- Supplied text:
-*-*-
Investment bankers carry a certain rock n’ roll notoriety, but above all else, as young people with an ungodly amount of money. HBO’s Industry doesn’t neglect this stereotype. Instead, it couples the known lasciviousness of the job against its lesser-known opposite: the sterility of its corporate politics. Like the name of the show suggests, the London-set Industry familarizes itself with the bland as well as the hazards that loom within seemingly innocuous workplace environments. Banking becomes nearly background chatter for this show—almost any high-pressure profession could sub in for the center of business. Instead, Industry sets its sights on the granular of office life. The age-old adage of “Are you working to live or living to work?” becomes complicated under Industry’s gaze. What is the substance of survival, let alone success?
-*-*-
- Dataset section:

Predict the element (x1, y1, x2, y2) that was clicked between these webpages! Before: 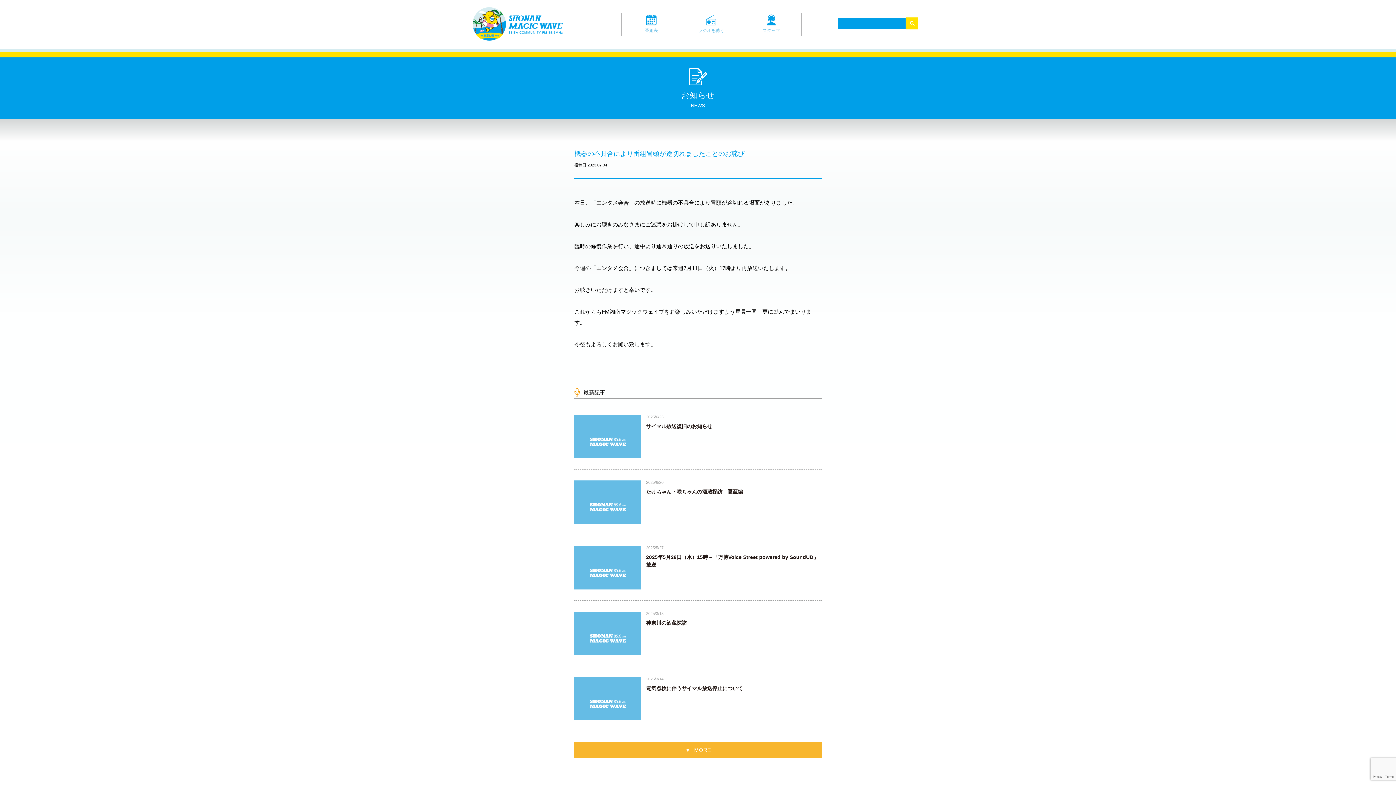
-*-*-
- Objectives:
a. According to the review of HBO's Industry, in what city is the show set?
b. Pick up the review of HBO's Industry after its final sentence and carry it forward.

- Task answers:
a. London.

b.
The show understands that the answers to these questions vary by degrees. With a diverse freshmen class of actors playing the title characters, Industry leans on identity politics to slot out consequences for its cast. The central crucible for all the characters remains RiF; a “Reduction in Force” day, where only a fraction of the intern class secures employment after a probationary period. Each character must employ different tactics to navigate her way to security—and the reward’s sweetness varies by a wide margin. The title lead, Harper Stern (Myha’la Herrold), a scrappy New Yorker with dubious credentials that she makes up for in sheer willpower, faces opposition for her Americanness in London and being Black against the whiteness of the finance world. Her closest friend, Yasmin (Marisa Abela), finds herself sidelined as the “salad girl,” while ensconced by family money and a Notting Hill townhouse that other interns hope to secure instead of maintain. Gus (David Jonsson), resents his corporate siloing after his fellow deskmate dies at the desk. Robert (Harry Lawtey) carries the hallmarks of an Oxbridge degree and white male privilege, but carries the weight of his class into the boardroom.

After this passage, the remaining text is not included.